┏━━

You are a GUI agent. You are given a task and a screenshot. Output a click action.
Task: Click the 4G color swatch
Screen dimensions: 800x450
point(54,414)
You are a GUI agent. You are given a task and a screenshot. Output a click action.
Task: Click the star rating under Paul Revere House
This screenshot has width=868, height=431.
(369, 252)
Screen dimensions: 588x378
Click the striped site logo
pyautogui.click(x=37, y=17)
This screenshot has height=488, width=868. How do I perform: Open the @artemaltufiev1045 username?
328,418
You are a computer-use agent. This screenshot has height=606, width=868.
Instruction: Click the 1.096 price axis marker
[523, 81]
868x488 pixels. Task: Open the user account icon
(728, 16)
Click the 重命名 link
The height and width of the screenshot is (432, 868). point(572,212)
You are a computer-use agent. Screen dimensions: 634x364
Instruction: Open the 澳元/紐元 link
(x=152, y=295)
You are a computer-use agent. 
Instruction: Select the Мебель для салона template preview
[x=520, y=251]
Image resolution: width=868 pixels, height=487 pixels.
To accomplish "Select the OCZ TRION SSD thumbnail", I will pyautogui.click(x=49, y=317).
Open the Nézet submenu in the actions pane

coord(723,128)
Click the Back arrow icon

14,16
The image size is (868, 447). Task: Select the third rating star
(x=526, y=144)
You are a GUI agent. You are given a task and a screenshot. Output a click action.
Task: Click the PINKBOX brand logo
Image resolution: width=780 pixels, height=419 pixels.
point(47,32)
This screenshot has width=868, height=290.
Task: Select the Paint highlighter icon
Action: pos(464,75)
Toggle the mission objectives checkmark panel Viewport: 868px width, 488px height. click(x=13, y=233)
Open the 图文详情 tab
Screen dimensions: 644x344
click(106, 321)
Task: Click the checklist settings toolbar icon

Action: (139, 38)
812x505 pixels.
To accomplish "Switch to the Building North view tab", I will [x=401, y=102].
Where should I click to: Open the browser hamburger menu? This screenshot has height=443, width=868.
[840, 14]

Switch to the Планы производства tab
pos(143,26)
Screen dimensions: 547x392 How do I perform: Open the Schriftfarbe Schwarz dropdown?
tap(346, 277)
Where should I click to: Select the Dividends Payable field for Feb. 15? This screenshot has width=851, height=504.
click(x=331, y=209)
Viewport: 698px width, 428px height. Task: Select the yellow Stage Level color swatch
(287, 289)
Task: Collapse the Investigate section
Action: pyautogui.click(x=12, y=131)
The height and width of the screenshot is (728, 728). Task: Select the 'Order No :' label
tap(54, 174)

┗━━

> **Yazılı Görev**
Yukarıdaki materyalin tamamını, hiçbir satırını değiştirmeden olduğu gibi tekrarla.

> **Alıştırma Yanıtı**
You are a GUI agent. You are given a task and a screenshot. Output a click action.
Task: Click the 4G color swatch
Screen dimensions: 800x450
point(54,414)
You are a GUI agent. You are given a task and a screenshot. Output a click action.
Task: Click the star rating under Paul Revere House
This screenshot has width=868, height=431.
(369, 252)
Screen dimensions: 588x378
Click the striped site logo
pyautogui.click(x=37, y=17)
This screenshot has height=488, width=868. How do I perform: Open the @artemaltufiev1045 username?
328,418
You are a computer-use agent. This screenshot has height=606, width=868.
Instruction: Click the 1.096 price axis marker
[523, 81]
868x488 pixels. Task: Open the user account icon
(728, 16)
Click the 重命名 link
The height and width of the screenshot is (432, 868). point(572,212)
You are a computer-use agent. Screen dimensions: 634x364
Instruction: Open the 澳元/紐元 link
(x=152, y=295)
You are a computer-use agent. 
Instruction: Select the Мебель для салона template preview
[x=520, y=251]
Image resolution: width=868 pixels, height=487 pixels.
To accomplish "Select the OCZ TRION SSD thumbnail", I will pyautogui.click(x=49, y=317).
Open the Nézet submenu in the actions pane

coord(723,128)
Click the Back arrow icon

14,16
The image size is (868, 447). Task: Select the third rating star
(x=526, y=144)
You are a GUI agent. You are given a task and a screenshot. Output a click action.
Task: Click the PINKBOX brand logo
Image resolution: width=780 pixels, height=419 pixels.
point(47,32)
This screenshot has width=868, height=290.
Task: Select the Paint highlighter icon
Action: pos(464,75)
Toggle the mission objectives checkmark panel Viewport: 868px width, 488px height. click(x=13, y=233)
Open the 图文详情 tab
Screen dimensions: 644x344
click(106, 321)
Task: Click the checklist settings toolbar icon

Action: (139, 38)
812x505 pixels.
To accomplish "Switch to the Building North view tab", I will [x=401, y=102].
Where should I click to: Open the browser hamburger menu? This screenshot has height=443, width=868.
[840, 14]

Switch to the Планы производства tab
pos(143,26)
Screen dimensions: 547x392 How do I perform: Open the Schriftfarbe Schwarz dropdown?
tap(346, 277)
Where should I click to: Select the Dividends Payable field for Feb. 15? This screenshot has width=851, height=504.
click(x=331, y=209)
Viewport: 698px width, 428px height. Task: Select the yellow Stage Level color swatch
(287, 289)
Task: Collapse the Investigate section
Action: pyautogui.click(x=12, y=131)
The height and width of the screenshot is (728, 728). Task: Select the 'Order No :' label
tap(54, 174)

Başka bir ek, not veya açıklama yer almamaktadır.